Early diagnosis of cirrhosis and hepatocellular carcinoma (HCC) due to chronic Hepatitis C (CHC) remain clinical priorities. In this pilot study, we assessed serum microRNA (miRNA) expression to distinguish cirrhosis and HCC, alone and in combination with the aminotransferase-to-platelet ratio (APRI), Fibrosis 4 (FIB-4), and alpha-fetoprotein (AFP). Sixty CHC patients were subdivided into 3 cohorts: Mild disease (fibrosis stage F0-2; n = 20); cirrhosis (n = 20); and cirrhosis with HCC (n = 20). Circulating miRNA signatures were determined using a liver-specific real-time quantitative reverse transcription PCR (qRT-PCR) microarray assessing 372 miRNAs simultaneously.

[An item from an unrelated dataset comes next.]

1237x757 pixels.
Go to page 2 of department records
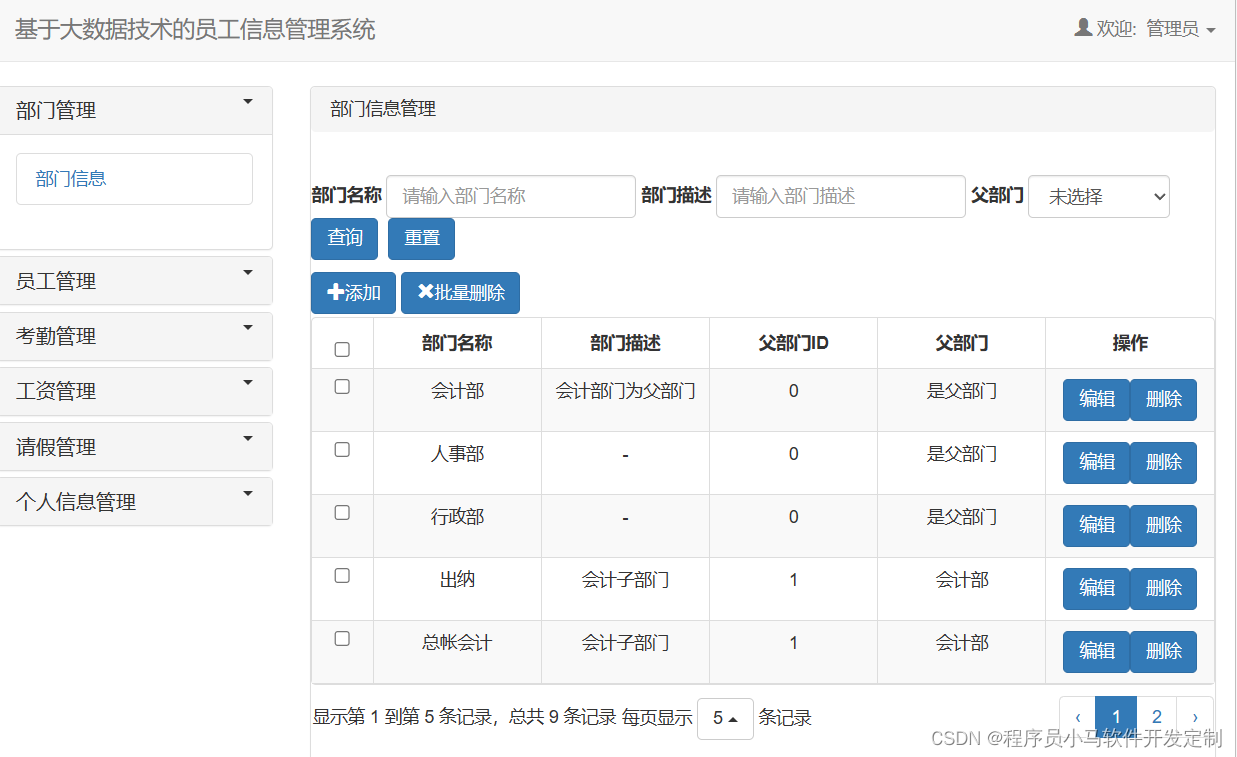tap(1156, 716)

Differentially-expressed miRNA candidates were independently validated using qRT-PCR. Serum miRNA-409-3p was increased in cirrhosis versus mild disease. In HCC versus cirrhosis, miRNA-486-5p was increased, whereas miRNA-122-5p and miRNA-151a-5p were decreased. A logistic regression model-generated panel, consisting of miRNA-122-5p + miRNA-409-3p, distinguished cirrhosis from mild disease (area under the curve, AUC = 0.80; sensitivity = 85%, specificity = 70%; p < 0.001). When combined with FIB-4 or APRI, performance was improved with AUC = 0.89 (p < 0.001) and 0.87 (p < 0.001), respectively. A panel consisting of miRNA-122-5p + miRNA-486-5p + miRNA-142-3p distinguished HCC from cirrhosis (AUC = 0.94; sensitivity = 80%, specificity = 95%; p < 0.001), outperforming AFP (AUC = 0.64, p = 0.065). Serum miRNAs are differentially expressed across the spectrum of disease severity in CHC. MicroRNAs have great potential as diagnostic biomarkers in CHC, particularly in HCC where they outperform the only currently-used biomarker, AFP.

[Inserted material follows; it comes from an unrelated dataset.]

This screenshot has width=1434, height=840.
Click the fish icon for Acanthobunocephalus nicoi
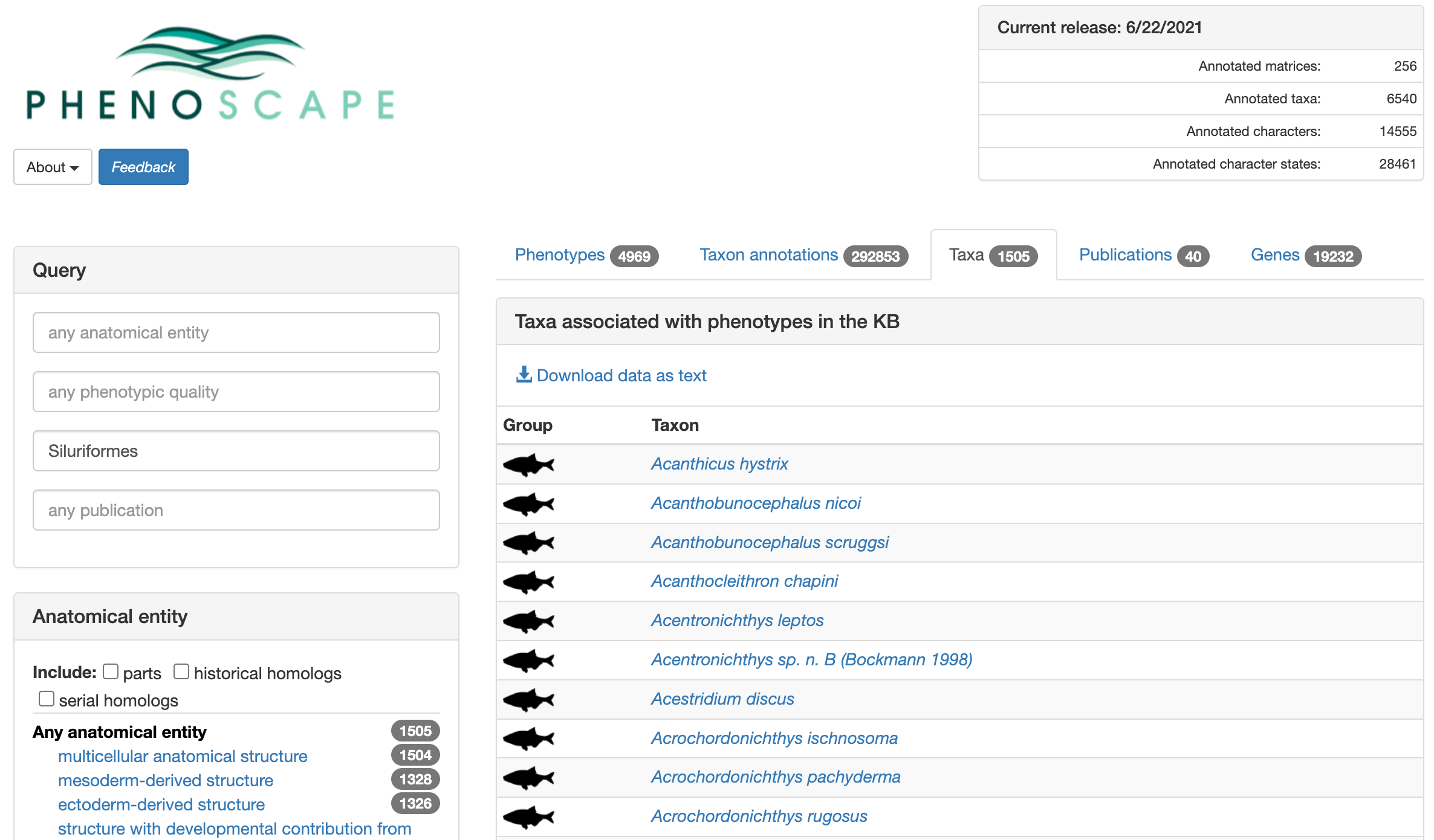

MicroRNA Sequencing Identifies a Serum MicroRNA Panel, Which Combined With Aspartate Aminotransferase to Platelet Ratio Index Can Detect and Monitor Liver Disease in Pediatric Cystic Fibrosis.

Cystic fibrosis (CF)-associated liver disease (CFLD) is a hepatobiliary complication of CF. Current diagnostic modalities rely on nonspecific assessments, whereas liver biopsy is the gold standard to assess severity of fibrosis. MicroRNAs (miRNAs) regulate liver disease pathogenesis and are proposed as diagnostic biomarkers. We investigated the combined use of serum miRNAs and aspartate aminotransferase (AST) to platelet ratio (APRI) to diagnose and assess CFLD severity. This was a cross-sectional cohort study of the circulatory miRNA signature of 124 children grouped by clinical, biochemical, and imaging assessments as follows: CFLD (n = 44), CF patients with no evidence of liver disease (CFnoLD; n = 40), and healthy controls (n = 40). Serum miRNAs were analyzed using miRNA sequencing (miRNA-Seq). Selected differentially expressed serum miRNA candidates were further validated by qRT-PCR and statistical analysis performed to evaluate utility to predict CFLD and fibrosis severity validated by liver biopsy, alone or in combination with APRI. Serum miR-122-5p, miR-365a-3p, and miR-34a-5p levels were elevated in CFLD compared to CFnoLD, whereas miR-142-3p and let-7g-5p were down-regulated in CFLD compared to CFnoLD. Logistic regression analysis combining miR-365a-3p, miR-142-3p, and let-7g-5p with APRI showed 21 times greater odds of accurately predicting liver disease in CF with an area under the receiver operating characteristics curve (AUROC) = 0.91 (sensitivity = 83%, specificity = 92%; P < 0.0001). Expression levels of serum miR-18a-5p were correlated with increasing hepatic fibrosis (HF) stage in CFLD (rs  = 0.56; P < 0.0001), showing good diagnostic accuracy for distinguishing severe (F3-F4) from mild/moderate fibrosis (F0-F2). A unit increase of miR-18a-5p showed a 7-fold increased odds of having severe fibrosis with an AUROC = 0.82 (sensitivity = 93%, specificity = 73%; P = 0.004), indicating its potential to predict fibrosis severity. Conclusion: We identified a distinct circulatory miRNA profile in pediatric CFLD with potential to accurately discriminate liver disease and fibrosis severity in children with CF.